Metro

Bridgegate snitch testifies about bromantic photo with Christie

Hey, somebody get these Jersey boys a room!

Bridgegate canary David Wildstein testified Friday that he took a lot of ribbing from cronies about a photo that shows him and New Jersey Gov. Chris Christie gazing at each other with what can only be described as the look of love.

“This is a picture of you and the governor, correct?” Wildstein was asked of the photo, which shows the palsy-walsy pols strolling the Jersey bank of the romantic Kill Van Kull in June 2013.

“Yes,” Wildstein said.

“Gov. Christie seems to have his arm around you, right?” continued defense lawyer Michael Critchley.

“Yes,” Wildstein answered.

The third question from Critchley sent the gallery into peals of laughter.

“You are kind of looking at him admiringly, right? You seem to be smiling, you and the governor,” Critchley said.

Wildstein admitted that he looked so infatuated by Christie that he became the butt of jokes.

“I was teased. They said Gov. Christie and I were looking at each other in an adoring manner,” Wildstein said.

“Who was more adoring? You or the governor,” Critchley asked snarkily.

Wildstein quipped, “I suppose you would have to ask Gov. Christie that.”

David Wildstein leaves federal court in Newark on Sept. 30.David McGlynn

The exchange came during Wildstein’s the third day of cross-examination in a Newark federal courtroom as part of the 2013 lane-closure scandal.

Wildstein is the admitted mastermind of the traffic-snarling 2013 closing of Fort Lee, NJ’s access lanes to the George Washington Bridge — designed to punish the town’s mayor for not endorsing Christie for re-election.

Wildstein, who’s testifying under a plea deal, is trying to convince jurors that defendants Bridget Anne Kelly, a former Christie aide, and Bill Baroni, Wildstein’s boss and the governor’s top appointee to the Porth Authority, were equal conspirators in the scheme.

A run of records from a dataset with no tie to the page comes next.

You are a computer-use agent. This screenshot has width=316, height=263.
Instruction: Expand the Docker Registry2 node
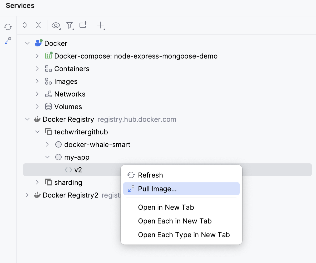point(27,195)
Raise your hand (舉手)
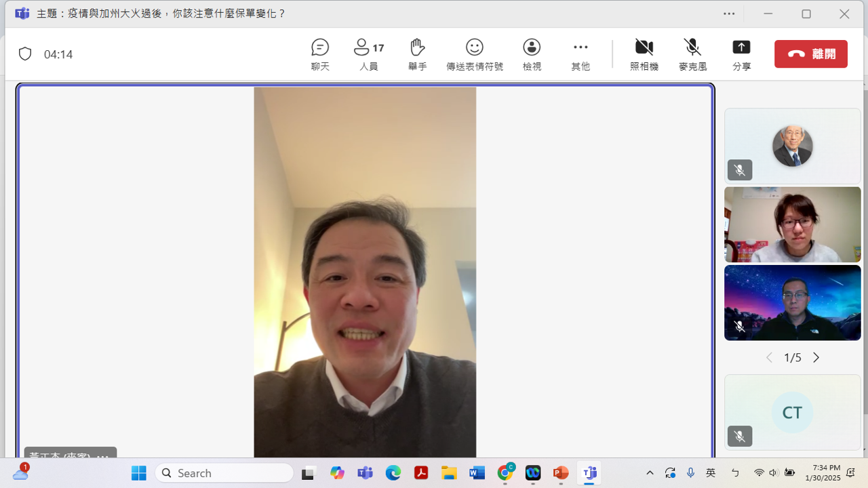This screenshot has height=488, width=868. click(x=417, y=54)
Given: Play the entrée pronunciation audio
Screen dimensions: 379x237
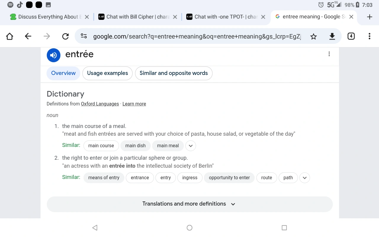Looking at the screenshot, I should pos(54,55).
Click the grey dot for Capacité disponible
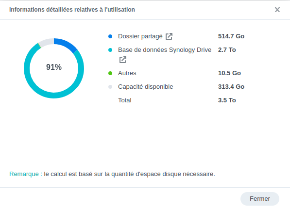 pyautogui.click(x=110, y=87)
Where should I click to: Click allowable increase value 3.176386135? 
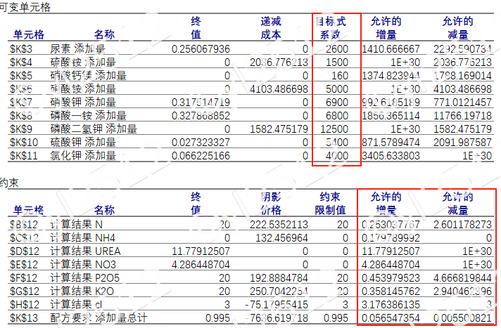(x=391, y=305)
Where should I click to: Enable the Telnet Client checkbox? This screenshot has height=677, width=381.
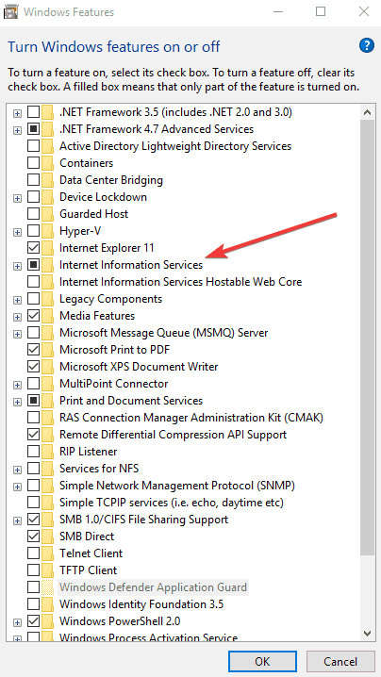(x=33, y=553)
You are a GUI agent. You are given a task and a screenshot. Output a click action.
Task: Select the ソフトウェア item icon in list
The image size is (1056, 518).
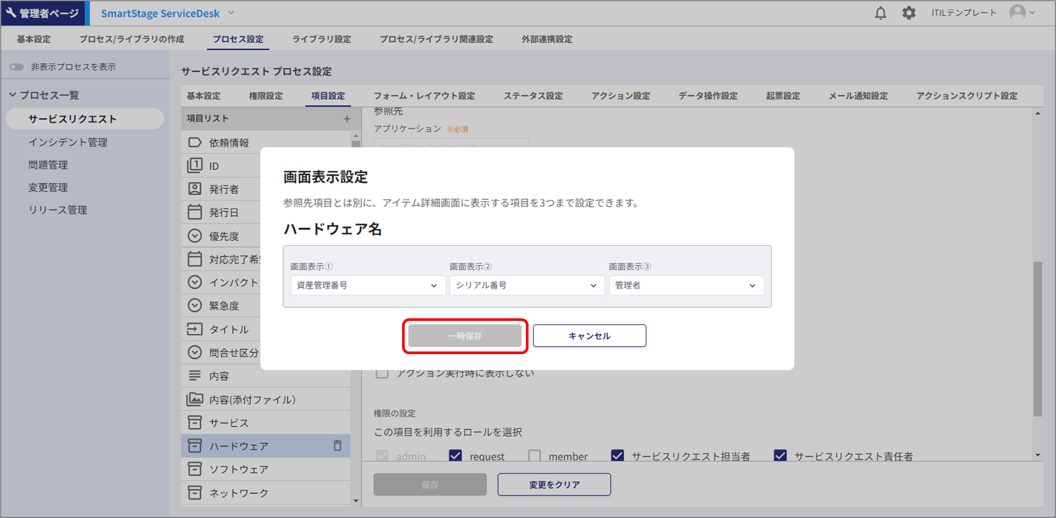coord(195,469)
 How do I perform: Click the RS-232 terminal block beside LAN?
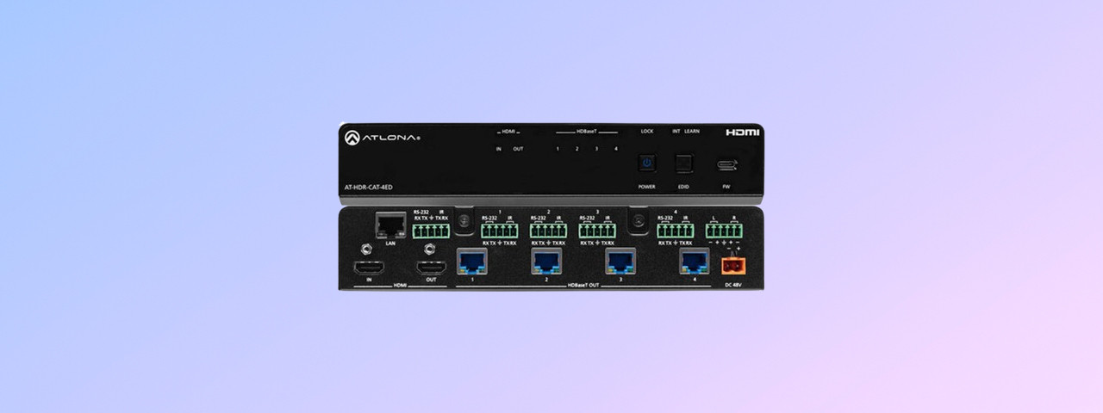(x=431, y=231)
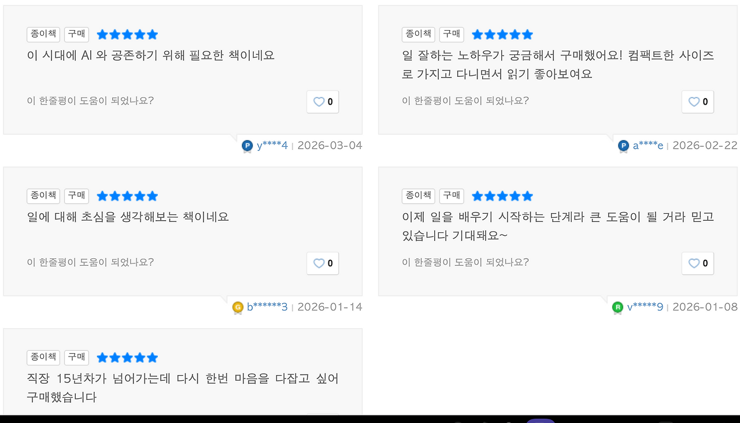This screenshot has height=423, width=740.
Task: Click the fifth star on the top-left review rating
Action: [152, 34]
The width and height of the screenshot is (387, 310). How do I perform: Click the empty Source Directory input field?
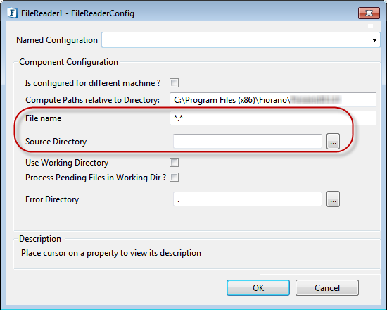coord(248,141)
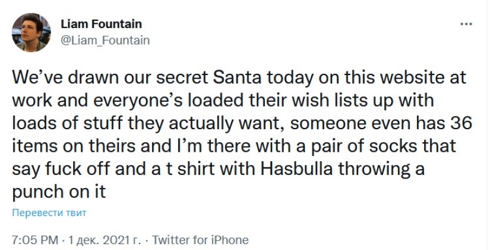Open the Liam Fountain display name link
This screenshot has height=250, width=490.
click(x=102, y=24)
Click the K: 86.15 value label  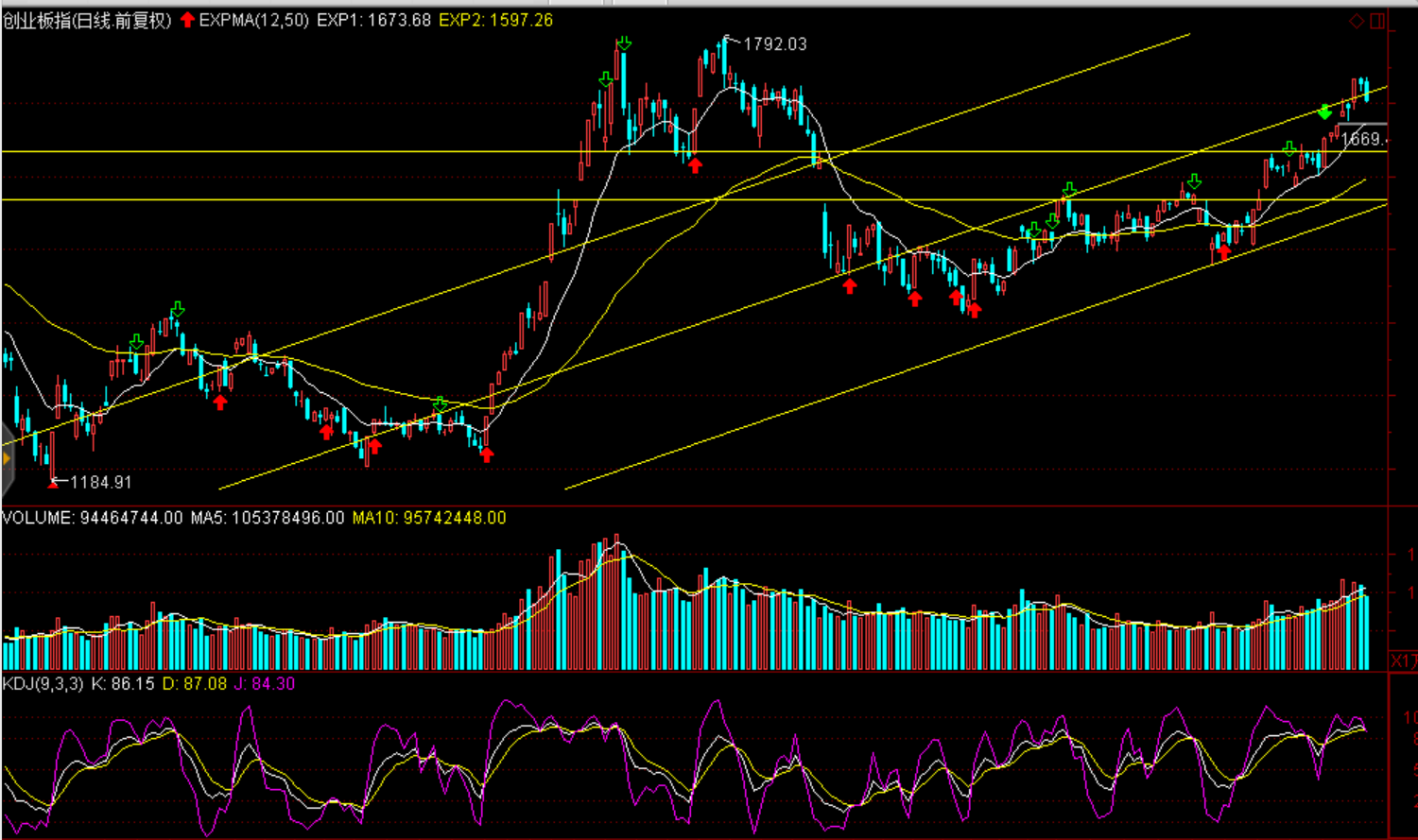(x=123, y=683)
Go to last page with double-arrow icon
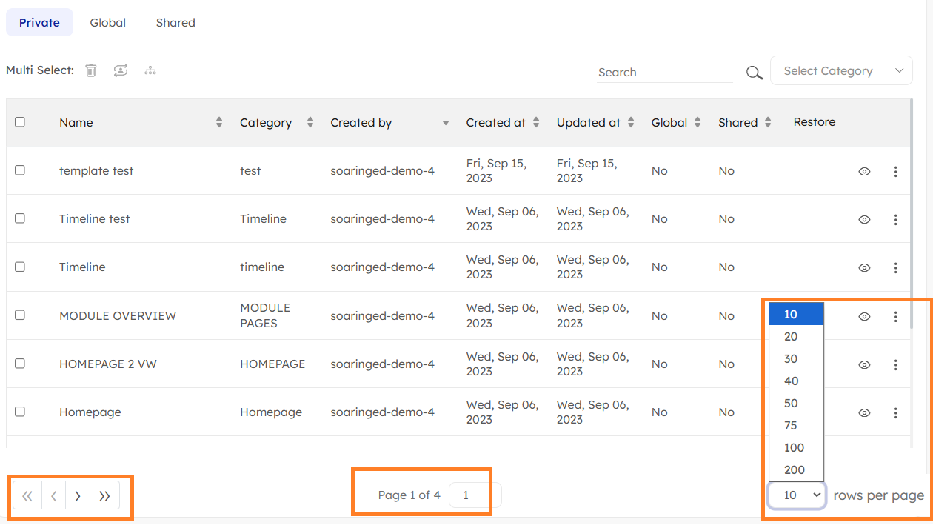 click(104, 496)
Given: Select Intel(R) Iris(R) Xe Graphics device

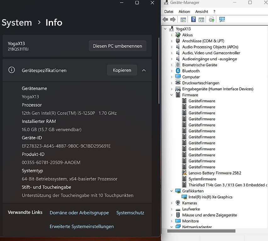Looking at the screenshot, I should tap(210, 197).
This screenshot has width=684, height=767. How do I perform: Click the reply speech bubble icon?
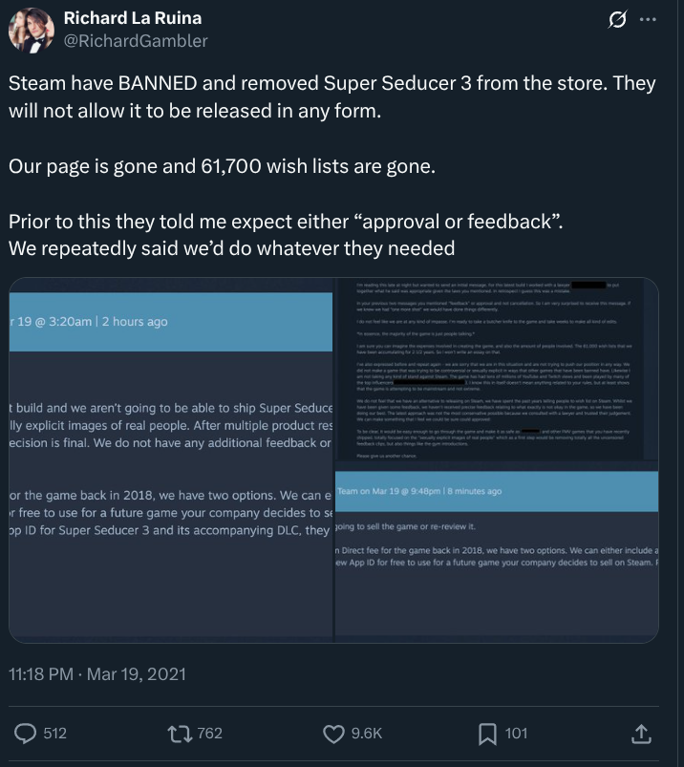pyautogui.click(x=25, y=734)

Christie has not been charged, although Wildstein said he was well aware of the plot and laughed during their conversation about it as it was happening.

Kelly and Baroni’s defense lawyers insist that their clients were merely the pawns of political lovebirds Christie and Wildstein, who were photographed thisclose that day during a press conference for a Bayonne Bridge construction project.

Jurors also learned that the head of the PA’s police union, Paul Nunziato, had a pet name for Wildstein: “Meyer Lansky.”

Wildstein said he didn’t mind the moniker, even if Lansky was connected to the Mafia.

“He was a Jewish mob figure with a tough reputation,” Wildstein said.

Still, he added, “I don’t think it would be fair to say I wanted to be considered a mob figure.”

Other evidence shown to jurors Friday also tarred Wildstein as a particularly fervent Christie toady.

An e-mail from September 2012 showed Wildstein plotting to distribute hundreds of ceremonial flags from the 10th anniversary of 9/11 “to VFWs all through Iowa, New Hampshire, South Carolina” to grease the wheels for Christie’s run for president.

Testimony ended for the week just as Critchley started asking about $100,000 in Port Authority pork — for a “light study” — that Wildstein wanted to dangle in front of Hoboken mayor Dawn Zimmer in what wound up a failed bid for her Christie reelection endorsement.